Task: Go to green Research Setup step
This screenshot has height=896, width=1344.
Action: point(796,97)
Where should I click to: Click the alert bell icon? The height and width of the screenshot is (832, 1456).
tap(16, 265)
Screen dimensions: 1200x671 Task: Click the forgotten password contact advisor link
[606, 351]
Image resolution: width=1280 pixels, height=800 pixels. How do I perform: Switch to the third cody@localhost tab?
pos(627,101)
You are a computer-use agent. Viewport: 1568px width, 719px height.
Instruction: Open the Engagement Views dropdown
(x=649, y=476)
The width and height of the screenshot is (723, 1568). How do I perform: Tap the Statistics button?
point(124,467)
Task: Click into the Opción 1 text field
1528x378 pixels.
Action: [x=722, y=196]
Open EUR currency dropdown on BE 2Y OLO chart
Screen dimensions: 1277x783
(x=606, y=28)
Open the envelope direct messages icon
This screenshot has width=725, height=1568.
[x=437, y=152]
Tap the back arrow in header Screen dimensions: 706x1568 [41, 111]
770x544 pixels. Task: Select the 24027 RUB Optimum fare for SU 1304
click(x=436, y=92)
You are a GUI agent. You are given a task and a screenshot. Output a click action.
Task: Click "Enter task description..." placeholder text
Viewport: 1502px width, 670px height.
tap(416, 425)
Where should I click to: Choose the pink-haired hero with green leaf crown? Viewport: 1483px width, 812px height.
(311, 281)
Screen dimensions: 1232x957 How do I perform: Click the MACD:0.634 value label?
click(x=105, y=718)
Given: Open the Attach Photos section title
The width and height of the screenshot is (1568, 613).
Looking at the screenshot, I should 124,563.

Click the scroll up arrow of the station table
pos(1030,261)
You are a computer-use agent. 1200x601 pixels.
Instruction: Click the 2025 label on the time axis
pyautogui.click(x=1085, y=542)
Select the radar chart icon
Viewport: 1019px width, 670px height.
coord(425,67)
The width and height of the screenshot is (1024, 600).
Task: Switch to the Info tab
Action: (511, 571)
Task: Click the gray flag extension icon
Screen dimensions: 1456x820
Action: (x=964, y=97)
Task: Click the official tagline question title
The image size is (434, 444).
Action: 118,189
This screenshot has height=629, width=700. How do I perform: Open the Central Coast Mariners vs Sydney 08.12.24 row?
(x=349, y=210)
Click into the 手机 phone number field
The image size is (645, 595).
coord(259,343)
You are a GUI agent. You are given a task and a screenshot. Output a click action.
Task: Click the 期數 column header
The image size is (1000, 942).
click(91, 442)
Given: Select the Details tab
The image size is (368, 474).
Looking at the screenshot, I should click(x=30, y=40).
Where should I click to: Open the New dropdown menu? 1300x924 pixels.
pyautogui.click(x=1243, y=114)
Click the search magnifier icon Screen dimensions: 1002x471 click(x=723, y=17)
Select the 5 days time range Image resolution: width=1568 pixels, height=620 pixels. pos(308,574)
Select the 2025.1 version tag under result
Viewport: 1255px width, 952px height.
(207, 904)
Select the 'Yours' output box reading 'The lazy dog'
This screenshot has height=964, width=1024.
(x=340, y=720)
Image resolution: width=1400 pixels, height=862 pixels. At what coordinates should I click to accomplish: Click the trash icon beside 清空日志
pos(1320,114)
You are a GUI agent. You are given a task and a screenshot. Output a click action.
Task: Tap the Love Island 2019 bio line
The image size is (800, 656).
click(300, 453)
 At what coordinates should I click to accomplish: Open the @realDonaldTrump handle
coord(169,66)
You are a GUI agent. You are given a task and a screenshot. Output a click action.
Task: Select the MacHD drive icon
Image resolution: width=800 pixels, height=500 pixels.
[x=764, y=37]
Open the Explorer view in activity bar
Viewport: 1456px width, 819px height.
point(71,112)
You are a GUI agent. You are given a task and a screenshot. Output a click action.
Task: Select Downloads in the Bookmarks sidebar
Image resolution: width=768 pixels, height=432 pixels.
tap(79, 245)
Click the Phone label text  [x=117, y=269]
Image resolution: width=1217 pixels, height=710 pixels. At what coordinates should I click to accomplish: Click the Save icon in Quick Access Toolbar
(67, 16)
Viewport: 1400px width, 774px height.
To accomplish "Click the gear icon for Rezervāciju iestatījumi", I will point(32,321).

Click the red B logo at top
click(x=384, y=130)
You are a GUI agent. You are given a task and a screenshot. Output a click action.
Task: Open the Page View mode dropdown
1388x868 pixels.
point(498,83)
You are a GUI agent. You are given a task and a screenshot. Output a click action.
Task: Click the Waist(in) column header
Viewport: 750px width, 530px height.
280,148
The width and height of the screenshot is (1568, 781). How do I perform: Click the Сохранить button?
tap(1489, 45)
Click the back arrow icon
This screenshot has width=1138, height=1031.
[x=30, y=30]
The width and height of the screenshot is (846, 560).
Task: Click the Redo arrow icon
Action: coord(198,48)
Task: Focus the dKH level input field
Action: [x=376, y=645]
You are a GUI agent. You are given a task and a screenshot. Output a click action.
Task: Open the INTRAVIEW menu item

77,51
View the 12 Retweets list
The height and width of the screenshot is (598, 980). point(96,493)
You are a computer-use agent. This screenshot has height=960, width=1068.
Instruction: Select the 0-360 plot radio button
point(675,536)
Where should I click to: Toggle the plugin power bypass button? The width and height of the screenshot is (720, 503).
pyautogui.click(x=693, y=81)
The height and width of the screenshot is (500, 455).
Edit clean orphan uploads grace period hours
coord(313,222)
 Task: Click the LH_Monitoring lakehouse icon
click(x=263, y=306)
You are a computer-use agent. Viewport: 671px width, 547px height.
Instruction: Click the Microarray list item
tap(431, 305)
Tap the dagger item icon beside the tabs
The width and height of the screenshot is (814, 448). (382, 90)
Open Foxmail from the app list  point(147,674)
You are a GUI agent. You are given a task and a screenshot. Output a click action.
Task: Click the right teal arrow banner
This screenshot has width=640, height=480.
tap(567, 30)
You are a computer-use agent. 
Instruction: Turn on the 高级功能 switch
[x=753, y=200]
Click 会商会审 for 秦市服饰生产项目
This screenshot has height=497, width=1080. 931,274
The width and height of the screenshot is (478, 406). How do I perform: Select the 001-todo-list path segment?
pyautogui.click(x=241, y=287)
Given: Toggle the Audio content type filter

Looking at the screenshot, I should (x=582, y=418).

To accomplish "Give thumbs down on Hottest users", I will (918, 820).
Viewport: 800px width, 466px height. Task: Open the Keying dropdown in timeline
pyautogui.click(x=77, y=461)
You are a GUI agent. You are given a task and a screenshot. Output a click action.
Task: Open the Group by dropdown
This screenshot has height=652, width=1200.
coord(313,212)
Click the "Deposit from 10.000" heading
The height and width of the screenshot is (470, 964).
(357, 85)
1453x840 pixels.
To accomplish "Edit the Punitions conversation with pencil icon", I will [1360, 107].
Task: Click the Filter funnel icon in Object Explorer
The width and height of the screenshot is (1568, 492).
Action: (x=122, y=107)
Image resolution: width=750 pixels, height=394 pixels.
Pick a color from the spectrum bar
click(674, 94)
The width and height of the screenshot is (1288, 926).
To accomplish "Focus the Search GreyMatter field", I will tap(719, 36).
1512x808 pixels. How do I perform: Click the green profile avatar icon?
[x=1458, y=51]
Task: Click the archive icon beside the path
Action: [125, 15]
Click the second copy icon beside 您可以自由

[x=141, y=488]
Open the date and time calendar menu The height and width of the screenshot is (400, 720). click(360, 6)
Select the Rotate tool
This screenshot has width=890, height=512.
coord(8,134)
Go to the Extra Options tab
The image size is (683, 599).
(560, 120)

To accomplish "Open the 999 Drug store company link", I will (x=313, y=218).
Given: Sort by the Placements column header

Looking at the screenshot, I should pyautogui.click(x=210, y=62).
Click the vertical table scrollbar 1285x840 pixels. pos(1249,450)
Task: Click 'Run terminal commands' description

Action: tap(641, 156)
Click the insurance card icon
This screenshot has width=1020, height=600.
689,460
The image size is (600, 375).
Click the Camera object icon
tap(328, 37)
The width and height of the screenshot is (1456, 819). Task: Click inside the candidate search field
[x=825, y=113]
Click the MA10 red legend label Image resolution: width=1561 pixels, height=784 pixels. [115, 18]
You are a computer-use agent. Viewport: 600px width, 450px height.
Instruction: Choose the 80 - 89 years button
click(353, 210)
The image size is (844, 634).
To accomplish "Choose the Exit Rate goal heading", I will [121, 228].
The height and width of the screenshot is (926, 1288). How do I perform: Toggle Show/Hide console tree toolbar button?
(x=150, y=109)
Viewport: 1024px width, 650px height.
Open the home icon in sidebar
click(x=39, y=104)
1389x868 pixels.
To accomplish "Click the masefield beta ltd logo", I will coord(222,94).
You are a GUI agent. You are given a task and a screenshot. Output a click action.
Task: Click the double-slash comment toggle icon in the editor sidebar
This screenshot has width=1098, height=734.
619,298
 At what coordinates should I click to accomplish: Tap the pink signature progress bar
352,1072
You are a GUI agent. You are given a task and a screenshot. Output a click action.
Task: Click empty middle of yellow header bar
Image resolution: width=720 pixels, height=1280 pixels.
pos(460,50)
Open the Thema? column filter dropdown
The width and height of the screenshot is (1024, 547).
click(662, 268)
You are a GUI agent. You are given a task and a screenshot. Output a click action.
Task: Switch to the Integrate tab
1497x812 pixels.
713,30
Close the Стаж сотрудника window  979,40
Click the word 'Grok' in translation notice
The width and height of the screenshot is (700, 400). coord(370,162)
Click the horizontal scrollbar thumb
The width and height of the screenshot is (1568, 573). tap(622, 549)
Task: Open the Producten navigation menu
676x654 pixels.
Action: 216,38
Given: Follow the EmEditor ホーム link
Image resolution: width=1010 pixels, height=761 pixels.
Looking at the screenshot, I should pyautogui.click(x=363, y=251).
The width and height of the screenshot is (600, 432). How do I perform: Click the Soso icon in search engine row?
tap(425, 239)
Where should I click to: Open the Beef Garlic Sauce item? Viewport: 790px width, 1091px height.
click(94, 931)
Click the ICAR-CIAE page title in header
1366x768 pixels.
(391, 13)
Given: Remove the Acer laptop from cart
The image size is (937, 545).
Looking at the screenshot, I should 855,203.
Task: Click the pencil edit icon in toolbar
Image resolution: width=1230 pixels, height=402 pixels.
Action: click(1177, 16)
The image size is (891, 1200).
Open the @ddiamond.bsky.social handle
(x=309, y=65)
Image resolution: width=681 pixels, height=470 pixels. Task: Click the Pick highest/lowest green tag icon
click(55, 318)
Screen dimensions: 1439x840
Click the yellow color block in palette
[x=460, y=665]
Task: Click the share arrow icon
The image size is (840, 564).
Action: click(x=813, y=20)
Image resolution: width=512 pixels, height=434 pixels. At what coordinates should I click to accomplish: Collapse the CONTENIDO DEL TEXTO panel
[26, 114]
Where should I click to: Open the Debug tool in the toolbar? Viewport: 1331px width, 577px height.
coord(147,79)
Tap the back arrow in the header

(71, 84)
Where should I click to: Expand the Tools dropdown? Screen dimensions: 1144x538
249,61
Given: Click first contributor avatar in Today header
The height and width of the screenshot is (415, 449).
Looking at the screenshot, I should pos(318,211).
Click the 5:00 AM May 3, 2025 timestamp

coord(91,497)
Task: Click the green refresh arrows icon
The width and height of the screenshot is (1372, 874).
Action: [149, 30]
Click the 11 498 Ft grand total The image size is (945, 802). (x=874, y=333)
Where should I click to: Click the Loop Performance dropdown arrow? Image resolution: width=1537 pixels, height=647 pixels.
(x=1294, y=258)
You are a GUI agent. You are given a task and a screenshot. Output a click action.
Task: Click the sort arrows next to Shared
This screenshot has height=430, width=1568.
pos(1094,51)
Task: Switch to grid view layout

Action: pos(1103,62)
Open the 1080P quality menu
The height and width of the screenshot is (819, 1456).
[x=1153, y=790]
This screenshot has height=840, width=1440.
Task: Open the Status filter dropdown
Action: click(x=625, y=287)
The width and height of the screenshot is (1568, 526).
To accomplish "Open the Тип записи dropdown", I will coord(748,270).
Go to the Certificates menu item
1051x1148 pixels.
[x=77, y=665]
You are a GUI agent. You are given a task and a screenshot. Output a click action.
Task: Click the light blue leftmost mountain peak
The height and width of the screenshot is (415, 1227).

□ □ □ □

> _What is being asked_: Retype the stretch of the listing from the line containing "Click the vertical" through the line containing "click(x=39, y=104)", keeping every line identical to the original.

> _In response_:
Click the vertical table scrollbar 1285x840 pixels. pos(1249,450)
Task: Click 'Run terminal commands' description

Action: tap(641, 156)
Click the insurance card icon
This screenshot has width=1020, height=600.
689,460
The image size is (600, 375).
Click the Camera object icon
tap(328, 37)
The width and height of the screenshot is (1456, 819). Task: Click inside the candidate search field
[x=825, y=113]
Click the MA10 red legend label Image resolution: width=1561 pixels, height=784 pixels. [115, 18]
You are a computer-use agent. Viewport: 600px width, 450px height.
Instruction: Choose the 80 - 89 years button
click(353, 210)
The image size is (844, 634).
To accomplish "Choose the Exit Rate goal heading", I will [121, 228].
The height and width of the screenshot is (926, 1288). How do I perform: Toggle Show/Hide console tree toolbar button?
(x=150, y=109)
Viewport: 1024px width, 650px height.
Open the home icon in sidebar
click(x=39, y=104)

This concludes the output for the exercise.